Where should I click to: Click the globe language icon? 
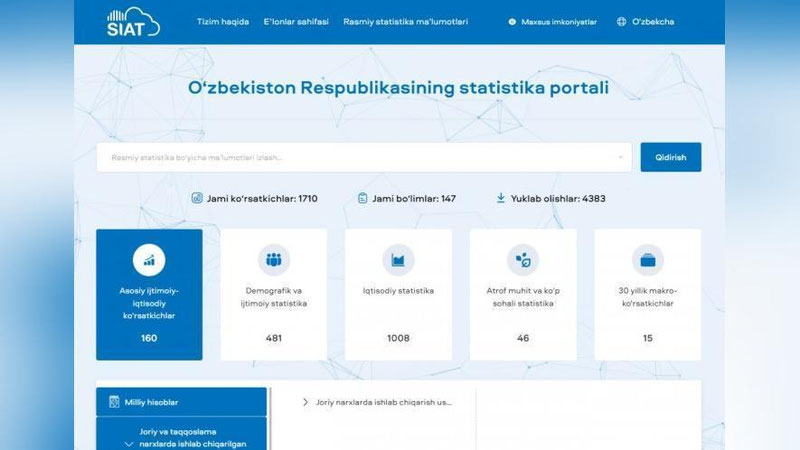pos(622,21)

=-=-=-=-=

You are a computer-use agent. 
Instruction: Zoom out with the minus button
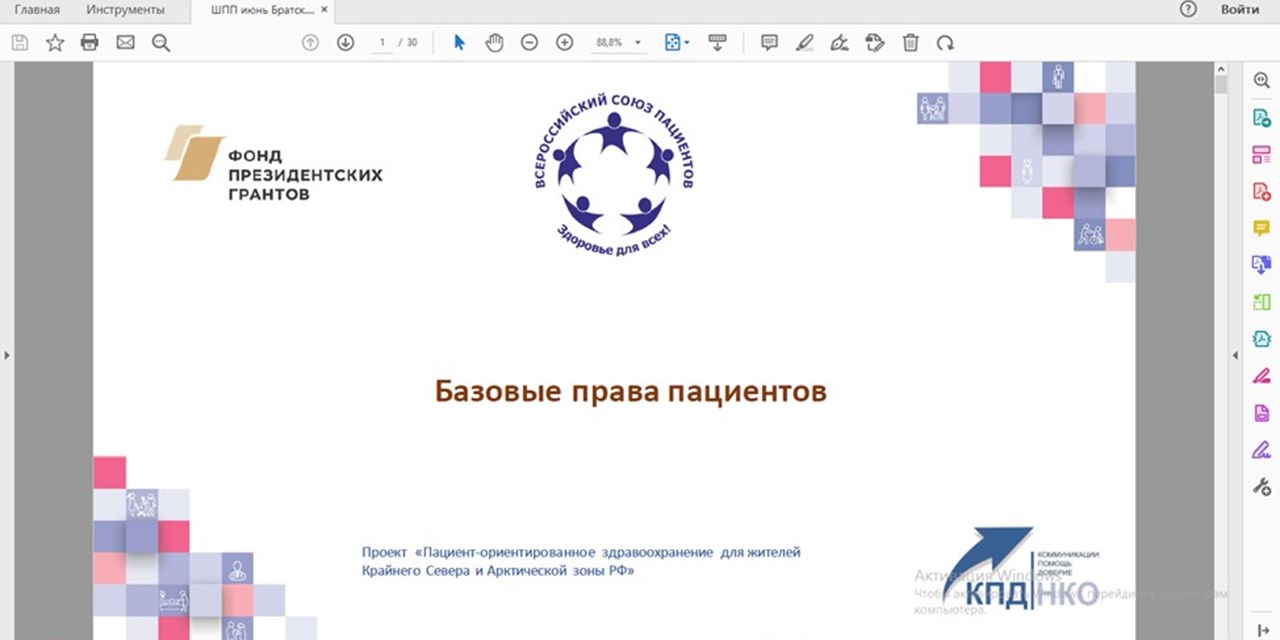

=-=-=-=-=

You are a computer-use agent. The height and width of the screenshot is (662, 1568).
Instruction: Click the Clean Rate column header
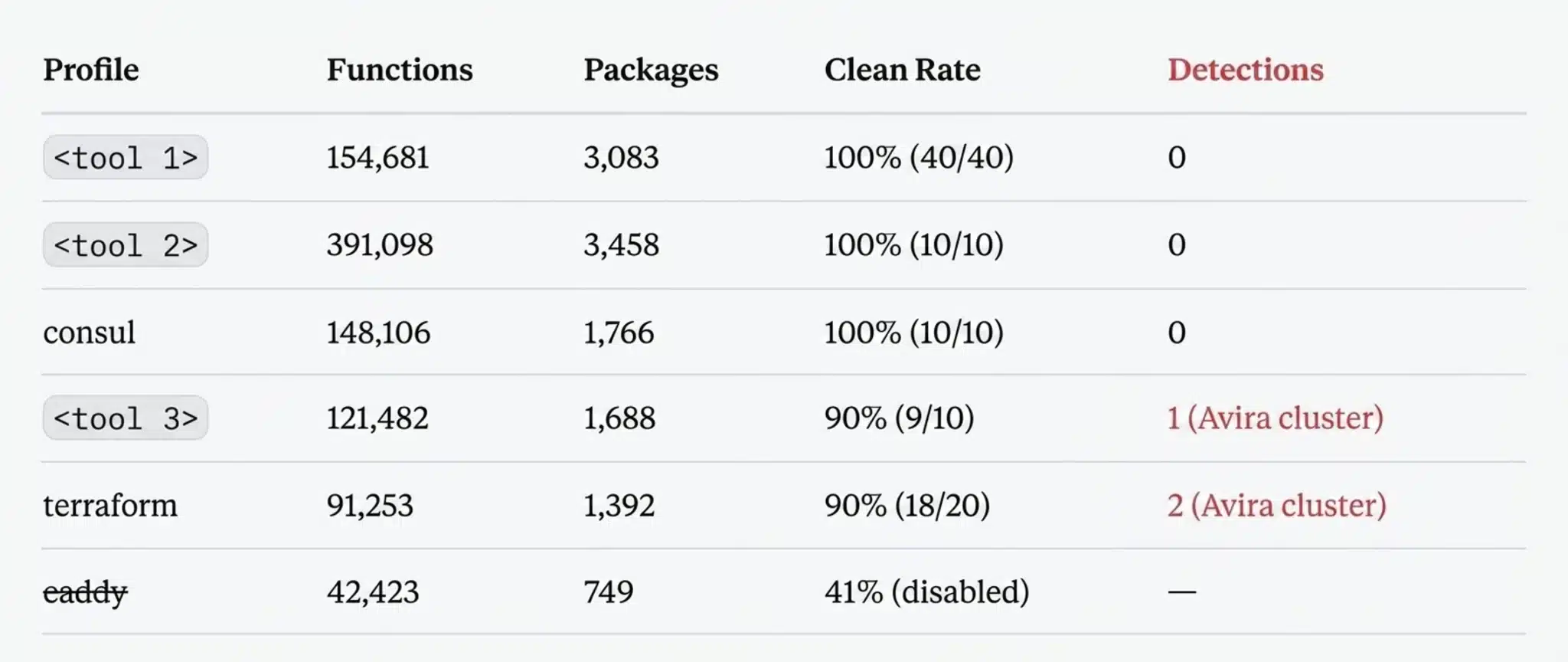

=-=-=-=-=

**Exercise directions:** Say how many lines in this listing hold the string "computer", giving the count and nothing more.

**Solution for this exercise:** 2